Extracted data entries
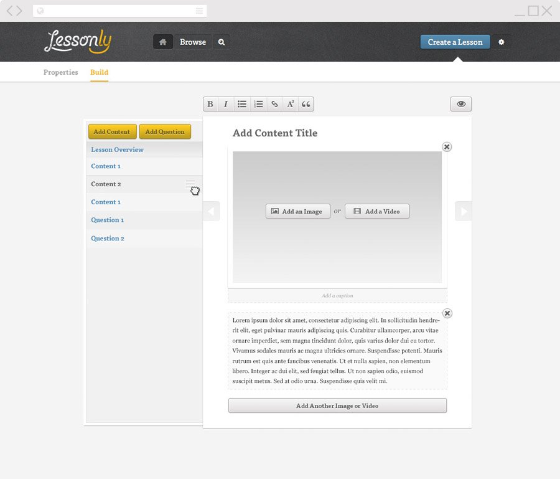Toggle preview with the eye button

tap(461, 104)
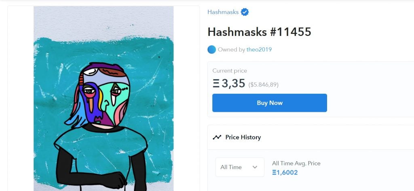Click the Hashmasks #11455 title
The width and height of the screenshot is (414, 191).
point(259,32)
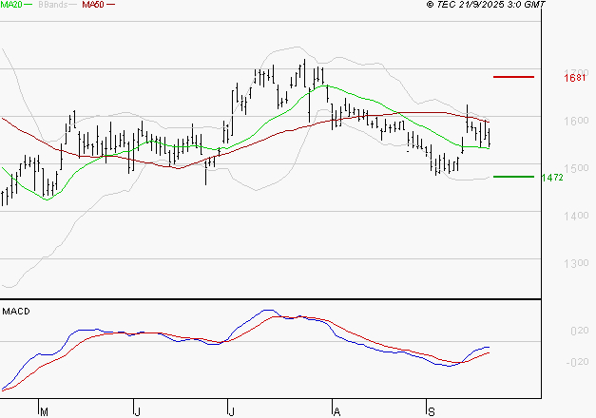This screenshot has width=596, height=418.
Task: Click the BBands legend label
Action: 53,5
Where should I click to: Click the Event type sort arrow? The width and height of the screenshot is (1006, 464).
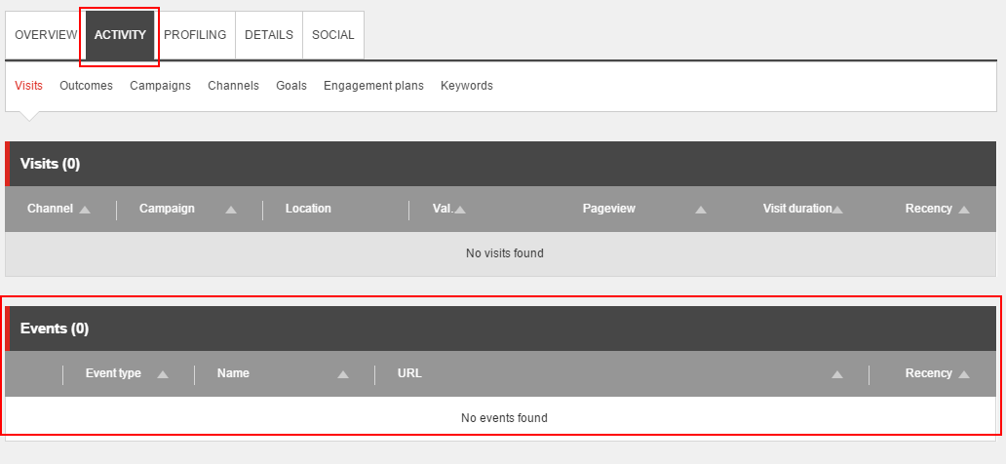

The problem
Reproduce all of the rows above, substituting "Category" for "Event type" and keeping everything else the same. Leave the pictures out of your answer.

Written answer
Toggle preview with the eye button

tap(461, 104)
Click the Hashmasks #11455 title
The width and height of the screenshot is (414, 191).
point(259,32)
This screenshot has width=596, height=418.
Task: Click the BBands legend label
Action: 53,5
Where should I click to: Click the Category sort arrow? The width and height of the screenshot is (1006, 464).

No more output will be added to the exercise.